Entries on target coordinates
____

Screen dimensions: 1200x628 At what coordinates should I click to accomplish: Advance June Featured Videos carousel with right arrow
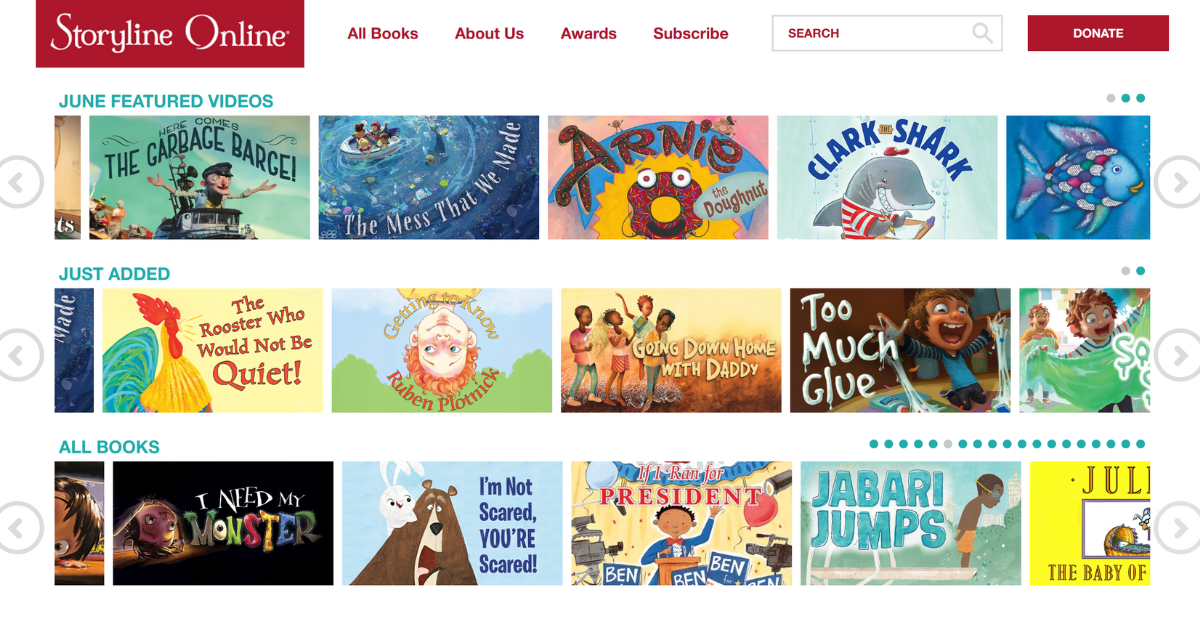pyautogui.click(x=1178, y=182)
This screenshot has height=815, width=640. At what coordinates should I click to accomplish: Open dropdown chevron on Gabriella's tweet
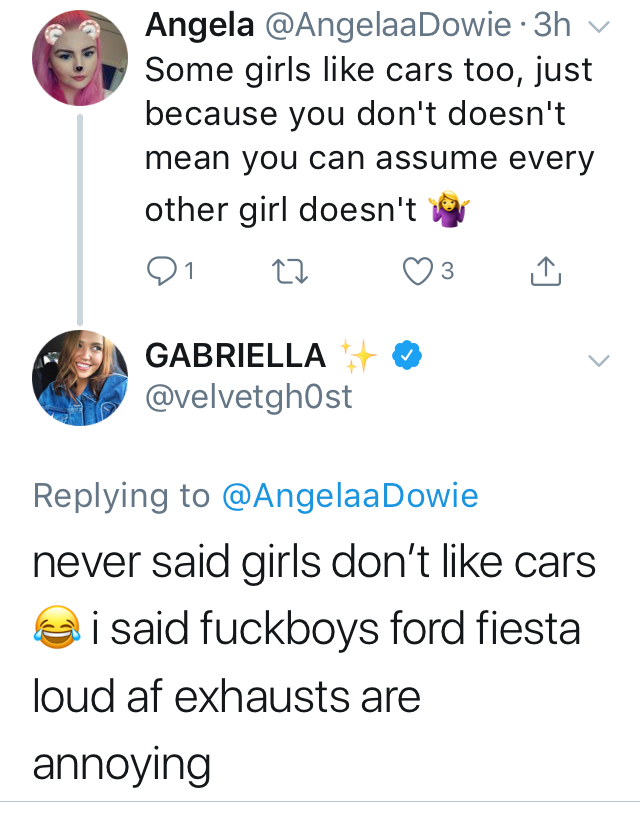598,360
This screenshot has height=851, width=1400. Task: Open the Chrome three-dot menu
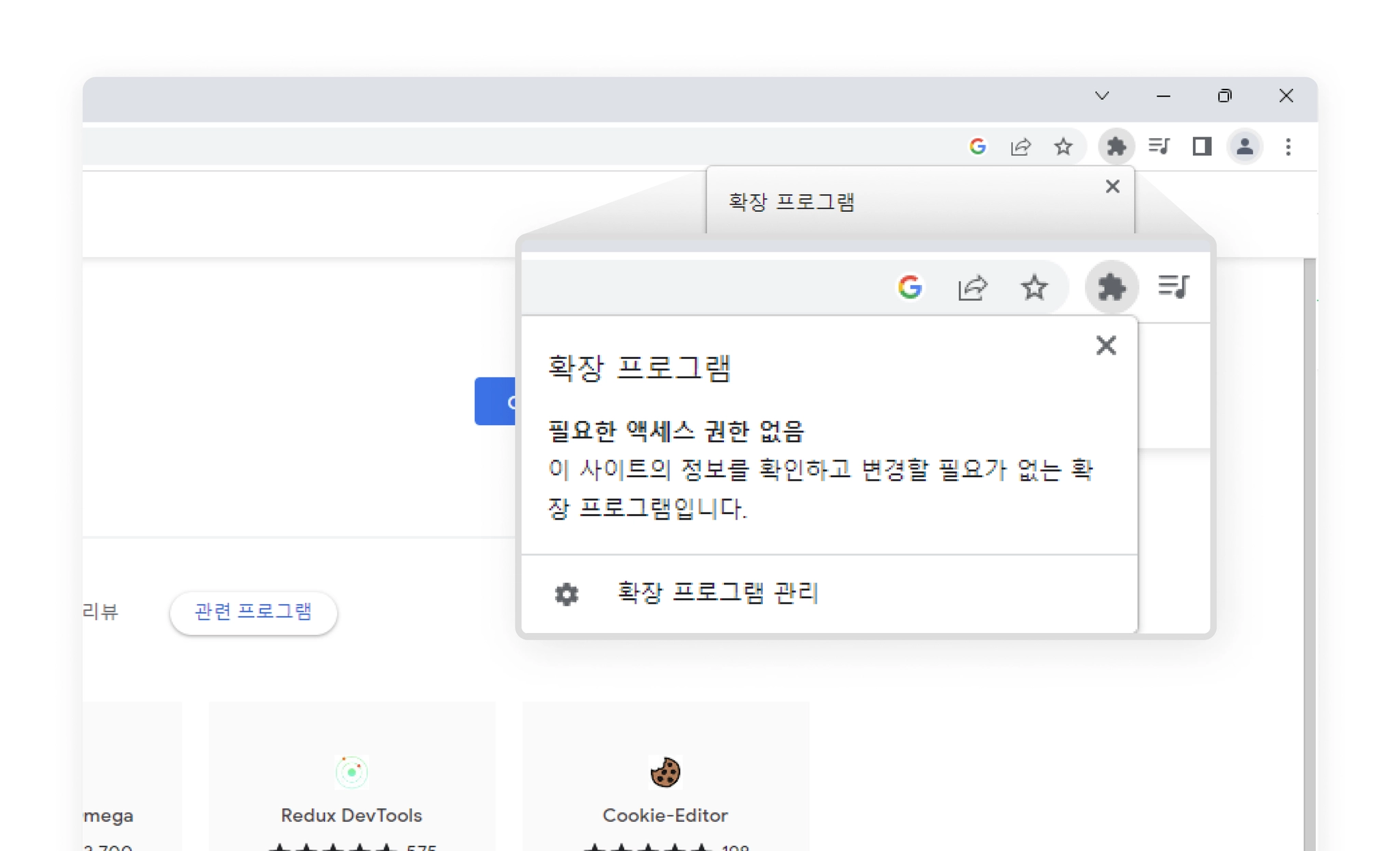tap(1288, 146)
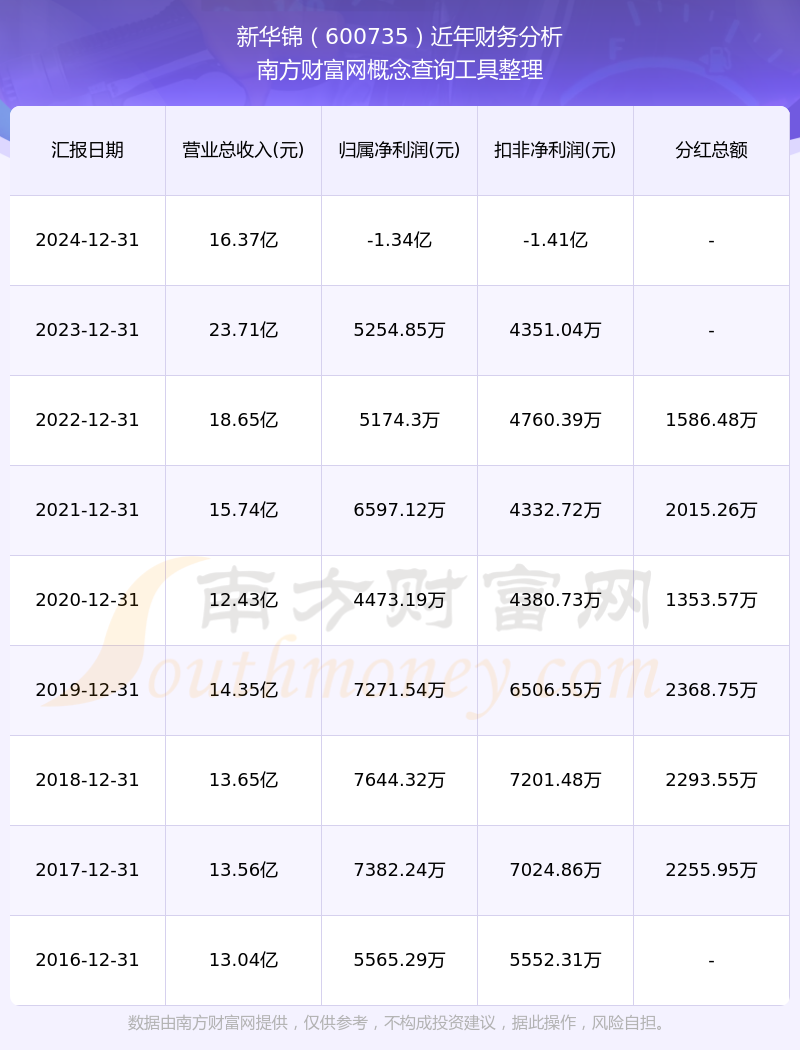Select the 2018-12-31 date cell
800x1050 pixels.
87,780
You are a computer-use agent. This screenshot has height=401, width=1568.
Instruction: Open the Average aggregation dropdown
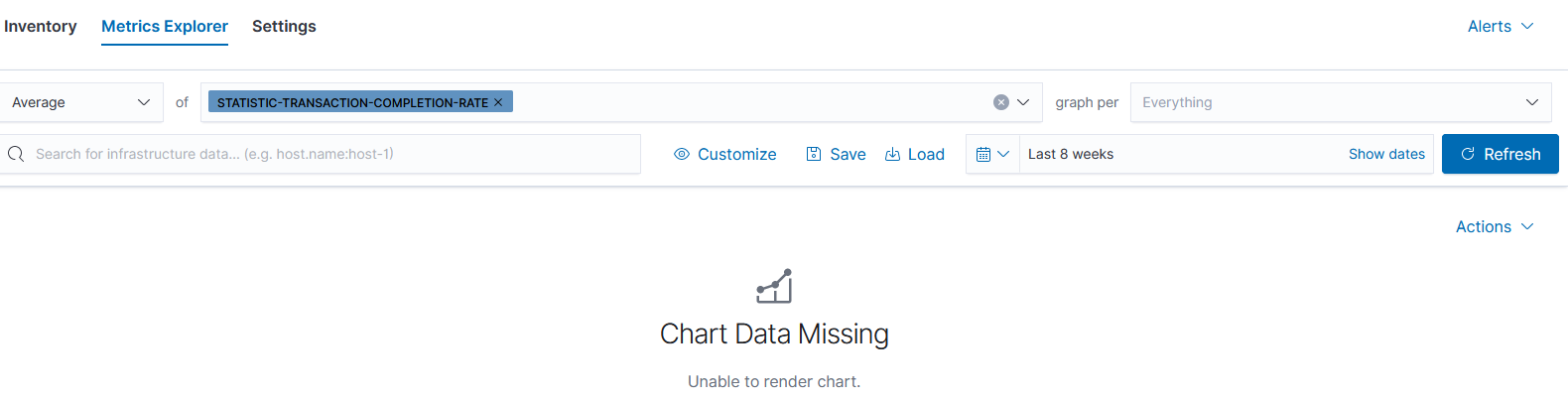point(81,102)
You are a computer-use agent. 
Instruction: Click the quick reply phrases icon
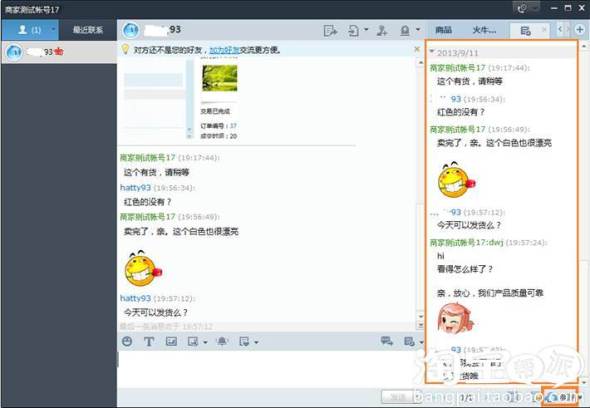tap(244, 341)
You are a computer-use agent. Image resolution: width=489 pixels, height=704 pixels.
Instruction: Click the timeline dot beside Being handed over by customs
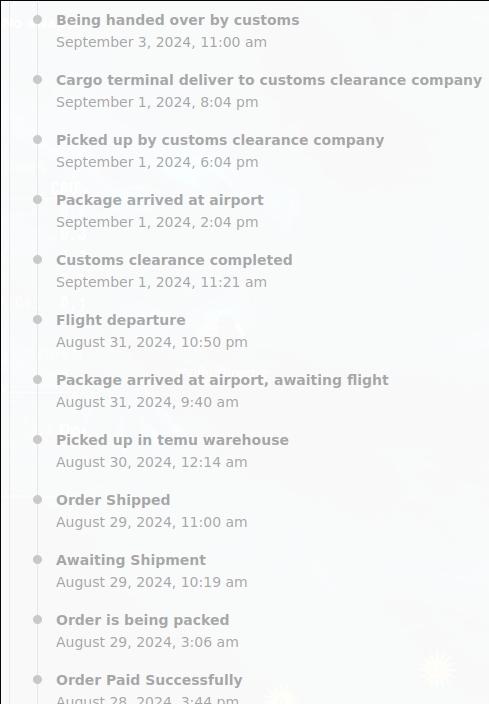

____

WHAT IS NEEDED
Rewrite the entries from the line with "You are a computer-use agent. Image" up to and including the last line of the entries, substituting "status marker" for "timeline dot" and keeping everything else the same. Leave the pictures out of your answer.

EXERCISE SOLUTION
You are a computer-use agent. Image resolution: width=489 pixels, height=704 pixels.
Instruction: Click the status marker beside Being handed over by customs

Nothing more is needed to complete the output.